If different choices were available for init, DNS resolver, service control manager, volume manager, etc... we would adversely contribute to the schizo distro landscape the people holding the money bags are actively trying to get away from.
With systemd it's an all-or-nothing deal. You get the good with the bad, but all distros shit the bed in the same, deterministic way.
Not even Windows does this. There is no "systemd" equivalent. Yes, Windows ships as a single OS—as do the BSDs—but all the components were developed separately.
If all they wanted was a service control manager, there were many (better) options already in existence they could have used.
For example, not all distros ship and use systemd-resolved by default, to choose from your list.
But, who is counting?
It has some really nice tools and features that Grub lacks (i.e. it has tooling for checking the state of things like secure boot and analysing the security risks of your boot configuration), but every mainstream Linux OS I've used still relies on tools like Grub to boot.
I have some gripes with systemd-boot's limitations (notably, the insistence on an unthemed, white-on-black menu system that's not exactly enticing to Linux newcomers) but it's hard to deny its merits. Grub is tied together with a spider web of scripts calling each other, loading modules, generating code that is then executed again, and one mistake in one script can cause the bootloader config four scripts down the line to fail, leaving the system unbootable; the concise configuration file for systemd-boot makes for a much better bootloader configuration system in my opinion.
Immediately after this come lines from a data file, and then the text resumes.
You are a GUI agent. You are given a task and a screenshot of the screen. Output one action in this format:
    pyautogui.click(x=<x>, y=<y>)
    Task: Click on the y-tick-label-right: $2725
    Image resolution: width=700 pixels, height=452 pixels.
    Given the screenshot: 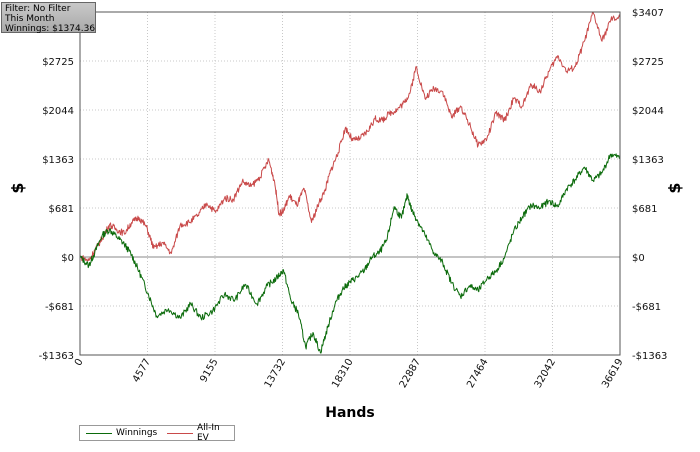 What is the action you would take?
    pyautogui.click(x=648, y=62)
For many people Linux is not an academic exercise. It is a tool they want to use. The don't care to use a different network manager or resolver.
And that is exactly the same as Windows. There is one solution across the whole system and it works together because it is written by the same people and tested together.
I already laid the basic foundation and have the kernel loading into memory and booting. Next step is to get the memory map and pass that along. It's BIOS only for the moment; EFI support will come later, along with other architectures. (PowerPC is next.)